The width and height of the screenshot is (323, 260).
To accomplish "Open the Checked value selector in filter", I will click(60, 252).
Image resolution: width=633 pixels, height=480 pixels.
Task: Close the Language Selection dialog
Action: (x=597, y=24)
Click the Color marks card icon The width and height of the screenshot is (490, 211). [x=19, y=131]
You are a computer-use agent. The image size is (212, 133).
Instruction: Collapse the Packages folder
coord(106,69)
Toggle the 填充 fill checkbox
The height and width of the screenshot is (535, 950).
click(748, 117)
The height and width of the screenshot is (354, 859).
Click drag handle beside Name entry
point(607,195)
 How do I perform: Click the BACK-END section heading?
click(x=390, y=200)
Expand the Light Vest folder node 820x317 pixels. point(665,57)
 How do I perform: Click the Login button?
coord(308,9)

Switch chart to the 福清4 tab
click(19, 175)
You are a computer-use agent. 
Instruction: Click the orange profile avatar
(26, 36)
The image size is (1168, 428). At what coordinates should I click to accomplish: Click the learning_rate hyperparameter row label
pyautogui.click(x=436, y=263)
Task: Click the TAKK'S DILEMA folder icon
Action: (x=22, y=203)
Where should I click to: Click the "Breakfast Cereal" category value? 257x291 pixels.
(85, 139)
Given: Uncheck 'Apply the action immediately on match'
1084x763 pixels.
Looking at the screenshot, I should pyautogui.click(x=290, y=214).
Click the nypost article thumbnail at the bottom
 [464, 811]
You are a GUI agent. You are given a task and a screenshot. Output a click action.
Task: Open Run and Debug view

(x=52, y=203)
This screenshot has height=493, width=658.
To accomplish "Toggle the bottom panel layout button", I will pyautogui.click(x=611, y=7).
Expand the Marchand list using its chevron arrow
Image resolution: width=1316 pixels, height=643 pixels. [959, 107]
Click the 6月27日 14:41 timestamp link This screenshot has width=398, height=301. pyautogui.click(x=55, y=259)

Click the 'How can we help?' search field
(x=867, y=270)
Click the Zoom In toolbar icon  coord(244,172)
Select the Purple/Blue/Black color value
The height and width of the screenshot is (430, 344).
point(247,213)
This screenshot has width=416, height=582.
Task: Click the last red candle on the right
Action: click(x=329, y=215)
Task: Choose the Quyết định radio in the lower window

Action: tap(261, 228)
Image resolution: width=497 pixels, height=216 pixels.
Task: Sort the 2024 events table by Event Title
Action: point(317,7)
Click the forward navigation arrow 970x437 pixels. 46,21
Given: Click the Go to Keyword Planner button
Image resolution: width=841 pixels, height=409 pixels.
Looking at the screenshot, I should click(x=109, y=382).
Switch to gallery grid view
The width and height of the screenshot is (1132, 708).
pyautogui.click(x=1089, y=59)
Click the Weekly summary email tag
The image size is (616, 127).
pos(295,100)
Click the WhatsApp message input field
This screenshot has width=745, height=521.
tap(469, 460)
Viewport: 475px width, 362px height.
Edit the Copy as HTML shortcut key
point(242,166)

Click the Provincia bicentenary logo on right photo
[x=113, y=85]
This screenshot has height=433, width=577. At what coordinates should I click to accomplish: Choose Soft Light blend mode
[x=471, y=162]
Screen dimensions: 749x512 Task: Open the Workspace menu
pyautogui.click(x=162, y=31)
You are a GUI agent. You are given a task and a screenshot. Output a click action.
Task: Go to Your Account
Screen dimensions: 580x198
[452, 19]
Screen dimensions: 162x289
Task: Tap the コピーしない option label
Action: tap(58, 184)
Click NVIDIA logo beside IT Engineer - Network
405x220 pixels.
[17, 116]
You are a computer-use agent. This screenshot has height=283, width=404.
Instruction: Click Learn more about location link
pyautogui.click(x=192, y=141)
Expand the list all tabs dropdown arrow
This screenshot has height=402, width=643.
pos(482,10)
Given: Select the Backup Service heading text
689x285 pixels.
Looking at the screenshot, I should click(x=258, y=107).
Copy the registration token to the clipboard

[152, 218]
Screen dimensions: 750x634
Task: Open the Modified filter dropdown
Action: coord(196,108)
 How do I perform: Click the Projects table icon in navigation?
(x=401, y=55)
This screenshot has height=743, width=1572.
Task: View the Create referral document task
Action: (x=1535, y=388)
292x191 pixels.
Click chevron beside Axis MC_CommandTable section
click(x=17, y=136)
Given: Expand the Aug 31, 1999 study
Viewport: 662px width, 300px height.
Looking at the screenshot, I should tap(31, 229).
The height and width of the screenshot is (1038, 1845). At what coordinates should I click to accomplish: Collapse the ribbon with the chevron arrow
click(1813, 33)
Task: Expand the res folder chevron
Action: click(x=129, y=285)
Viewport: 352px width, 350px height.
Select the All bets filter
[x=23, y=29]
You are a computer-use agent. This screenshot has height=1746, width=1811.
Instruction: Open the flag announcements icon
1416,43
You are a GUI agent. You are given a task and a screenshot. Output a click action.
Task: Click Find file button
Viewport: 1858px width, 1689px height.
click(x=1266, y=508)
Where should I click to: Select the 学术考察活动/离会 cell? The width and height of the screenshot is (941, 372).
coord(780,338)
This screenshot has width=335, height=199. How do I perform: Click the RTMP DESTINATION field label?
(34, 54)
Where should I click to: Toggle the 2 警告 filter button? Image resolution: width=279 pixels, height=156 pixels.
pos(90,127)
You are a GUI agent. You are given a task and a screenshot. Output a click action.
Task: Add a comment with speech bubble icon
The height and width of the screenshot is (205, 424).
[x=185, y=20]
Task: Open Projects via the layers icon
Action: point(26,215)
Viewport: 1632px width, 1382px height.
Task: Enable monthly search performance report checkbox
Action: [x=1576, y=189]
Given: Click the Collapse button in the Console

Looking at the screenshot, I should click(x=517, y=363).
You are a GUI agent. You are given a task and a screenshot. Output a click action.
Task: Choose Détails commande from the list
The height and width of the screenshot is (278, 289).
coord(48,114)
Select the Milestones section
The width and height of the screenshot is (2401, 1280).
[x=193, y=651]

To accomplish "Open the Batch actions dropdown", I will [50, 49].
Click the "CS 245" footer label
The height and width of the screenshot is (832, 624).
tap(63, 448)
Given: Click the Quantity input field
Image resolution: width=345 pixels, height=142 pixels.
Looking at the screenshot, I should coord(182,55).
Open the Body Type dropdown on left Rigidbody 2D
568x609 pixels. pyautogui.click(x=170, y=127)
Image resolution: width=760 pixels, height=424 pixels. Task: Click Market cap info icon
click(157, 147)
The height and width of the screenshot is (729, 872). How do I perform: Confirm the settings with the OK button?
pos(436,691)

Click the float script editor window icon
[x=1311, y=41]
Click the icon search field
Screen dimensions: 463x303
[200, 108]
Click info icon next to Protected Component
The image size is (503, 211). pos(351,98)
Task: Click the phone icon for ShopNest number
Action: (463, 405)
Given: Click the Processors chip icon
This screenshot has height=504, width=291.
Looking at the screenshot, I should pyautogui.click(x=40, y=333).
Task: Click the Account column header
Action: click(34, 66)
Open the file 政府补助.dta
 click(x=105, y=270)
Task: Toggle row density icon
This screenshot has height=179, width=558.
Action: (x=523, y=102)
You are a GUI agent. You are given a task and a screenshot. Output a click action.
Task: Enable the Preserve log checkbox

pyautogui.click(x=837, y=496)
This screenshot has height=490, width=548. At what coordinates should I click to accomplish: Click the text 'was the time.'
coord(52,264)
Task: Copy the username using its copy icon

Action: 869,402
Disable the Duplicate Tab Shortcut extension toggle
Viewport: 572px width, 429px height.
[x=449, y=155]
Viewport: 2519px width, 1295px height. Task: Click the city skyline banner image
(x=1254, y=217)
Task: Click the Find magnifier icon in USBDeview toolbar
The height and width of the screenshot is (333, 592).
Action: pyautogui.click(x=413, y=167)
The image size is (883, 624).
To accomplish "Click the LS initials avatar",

Exercise
Copy the data above line for line, with no changes to wording, spacing or order.

Result of the exercise
The width and height of the screenshot is (323, 260).
To accomplish "Open the Checked value selector in filter", I will click(60, 252).
Image resolution: width=633 pixels, height=480 pixels.
Task: Close the Language Selection dialog
Action: (x=597, y=24)
Click the Color marks card icon The width and height of the screenshot is (490, 211). [x=19, y=131]
You are a computer-use agent. The image size is (212, 133).
Instruction: Collapse the Packages folder
coord(106,69)
Toggle the 填充 fill checkbox
The height and width of the screenshot is (535, 950).
click(748, 117)
The height and width of the screenshot is (354, 859).
Click drag handle beside Name entry
point(607,195)
 How do I perform: Click the BACK-END section heading?
click(x=390, y=200)
Expand the Light Vest folder node 820x317 pixels. point(665,57)
 How do I perform: Click the Login button?
coord(308,9)

Switch chart to the 福清4 tab
click(19, 175)
You are a computer-use agent. 
Instruction: Click the orange profile avatar
(26, 36)
The image size is (1168, 428). At what coordinates should I click to accomplish: Click the learning_rate hyperparameter row label
pyautogui.click(x=436, y=263)
Task: Click the TAKK'S DILEMA folder icon
Action: (x=22, y=203)
Where should I click to: Click the "Breakfast Cereal" category value? 257x291 pixels.
(85, 139)
Given: Uncheck 'Apply the action immediately on match'
1084x763 pixels.
Looking at the screenshot, I should pyautogui.click(x=290, y=214).
Click the nypost article thumbnail at the bottom
 [464, 811]
You are a GUI agent. You are given a task and a screenshot. Output a click action.
Task: Open Run and Debug view

(x=52, y=203)
This screenshot has height=493, width=658.
To accomplish "Toggle the bottom panel layout button", I will pyautogui.click(x=611, y=7).
Expand the Marchand list using its chevron arrow
Image resolution: width=1316 pixels, height=643 pixels. [959, 107]
Click the 6月27日 14:41 timestamp link This screenshot has width=398, height=301. pyautogui.click(x=55, y=259)

Click the 'How can we help?' search field
(x=867, y=270)
Click the Zoom In toolbar icon  coord(244,172)
Select the Purple/Blue/Black color value
The height and width of the screenshot is (430, 344).
point(247,213)
This screenshot has width=416, height=582.
Task: Click the last red candle on the right
Action: click(x=329, y=215)
Task: Choose the Quyết định radio in the lower window

Action: tap(261, 228)
Image resolution: width=497 pixels, height=216 pixels.
Task: Sort the 2024 events table by Event Title
Action: point(317,7)
Click the forward navigation arrow 970x437 pixels. 46,21
Given: Click the Go to Keyword Planner button
Image resolution: width=841 pixels, height=409 pixels.
Looking at the screenshot, I should click(x=109, y=382).
Switch to gallery grid view
The width and height of the screenshot is (1132, 708).
pyautogui.click(x=1089, y=59)
Click the Weekly summary email tag
The image size is (616, 127).
pos(295,100)
Click the WhatsApp message input field
This screenshot has width=745, height=521.
tap(469, 460)
Viewport: 475px width, 362px height.
Edit the Copy as HTML shortcut key
point(242,166)

Click the Provincia bicentenary logo on right photo
[x=113, y=85]
This screenshot has height=433, width=577. At what coordinates should I click to accomplish: Choose Soft Light blend mode
[x=471, y=162]
Screen dimensions: 749x512 Task: Open the Workspace menu
pyautogui.click(x=162, y=31)
You are a GUI agent. You are given a task and a screenshot. Output a click action.
Task: Go to Your Account
Screen dimensions: 580x198
[452, 19]
Screen dimensions: 162x289
Task: Tap the コピーしない option label
Action: tap(58, 184)
Click NVIDIA logo beside IT Engineer - Network
405x220 pixels.
[17, 116]
You are a computer-use agent. This screenshot has height=283, width=404.
Instruction: Click Learn more about location link
pyautogui.click(x=192, y=141)
Expand the list all tabs dropdown arrow
This screenshot has height=402, width=643.
pos(482,10)
Given: Select the Backup Service heading text
689x285 pixels.
Looking at the screenshot, I should click(x=258, y=107).
Copy the registration token to the clipboard

[152, 218]
Screen dimensions: 750x634
Task: Open the Modified filter dropdown
Action: coord(196,108)
 How do I perform: Click the Projects table icon in navigation?
(x=401, y=55)
This screenshot has height=743, width=1572.
Task: View the Create referral document task
Action: (x=1535, y=388)
292x191 pixels.
Click chevron beside Axis MC_CommandTable section
click(x=17, y=136)
Given: Expand the Aug 31, 1999 study
Viewport: 662px width, 300px height.
Looking at the screenshot, I should tap(31, 229).
The height and width of the screenshot is (1038, 1845). At what coordinates should I click to accomplish: Collapse the ribbon with the chevron arrow
click(1813, 33)
Task: Expand the res folder chevron
Action: click(x=129, y=285)
Viewport: 352px width, 350px height.
Select the All bets filter
[x=23, y=29]
You are a computer-use agent. This screenshot has height=1746, width=1811.
Instruction: Open the flag announcements icon
1416,43
You are a GUI agent. You are given a task and a screenshot. Output a click action.
Task: Click Find file button
Viewport: 1858px width, 1689px height.
click(x=1266, y=508)
Where should I click to: Select the 学术考察活动/离会 cell? The width and height of the screenshot is (941, 372).
coord(780,338)
This screenshot has width=335, height=199. How do I perform: Click the RTMP DESTINATION field label?
(34, 54)
Where should I click to: Toggle the 2 警告 filter button? Image resolution: width=279 pixels, height=156 pixels.
pos(90,127)
You are a GUI agent. You are given a task and a screenshot. Output a click action.
Task: Add a comment with speech bubble icon
The height and width of the screenshot is (205, 424).
[x=185, y=20]
Task: Open Projects via the layers icon
Action: point(26,215)
Viewport: 1632px width, 1382px height.
Task: Enable monthly search performance report checkbox
Action: [x=1576, y=189]
Given: Click the Collapse button in the Console

Looking at the screenshot, I should click(x=517, y=363).
You are a GUI agent. You are given a task and a screenshot. Output a click action.
Task: Choose Détails commande from the list
The height and width of the screenshot is (278, 289).
coord(48,114)
Select the Milestones section
The width and height of the screenshot is (2401, 1280).
[x=193, y=651]

To accomplish "Open the Batch actions dropdown", I will [50, 49].
Click the "CS 245" footer label
The height and width of the screenshot is (832, 624).
tap(63, 448)
Given: Click the Quantity input field
Image resolution: width=345 pixels, height=142 pixels.
Looking at the screenshot, I should coord(182,55).
Open the Body Type dropdown on left Rigidbody 2D
568x609 pixels. pyautogui.click(x=170, y=127)
Image resolution: width=760 pixels, height=424 pixels. Task: Click Market cap info icon
click(157, 147)
The height and width of the screenshot is (729, 872). How do I perform: Confirm the settings with the OK button?
pos(436,691)

Click the float script editor window icon
[x=1311, y=41]
Click the icon search field
Screen dimensions: 463x303
[200, 108]
Click info icon next to Protected Component
The image size is (503, 211). pos(351,98)
Task: Click the phone icon for ShopNest number
Action: (463, 405)
Given: Click the Processors chip icon
This screenshot has height=504, width=291.
Looking at the screenshot, I should pyautogui.click(x=40, y=333).
Task: Click the Account column header
Action: click(34, 66)
Open the file 政府补助.dta
 click(x=105, y=270)
Task: Toggle row density icon
This screenshot has height=179, width=558.
Action: (x=523, y=102)
You are a GUI agent. You are given a task and a screenshot. Output a click action.
Task: Enable the Preserve log checkbox

pyautogui.click(x=837, y=496)
This screenshot has height=490, width=548. At what coordinates should I click to accomplish: Click the text 'was the time.'
coord(52,264)
Task: Copy the username using its copy icon

Action: 869,402
Disable the Duplicate Tab Shortcut extension toggle
Viewport: 572px width, 429px height.
[x=449, y=155]
Viewport: 2519px width, 1295px height. Task: Click the city skyline banner image
(x=1254, y=217)
Task: Click the Find magnifier icon in USBDeview toolbar
The height and width of the screenshot is (333, 592).
Action: pyautogui.click(x=413, y=167)
The image size is (883, 624).
To accomplish "Click the LS initials avatar",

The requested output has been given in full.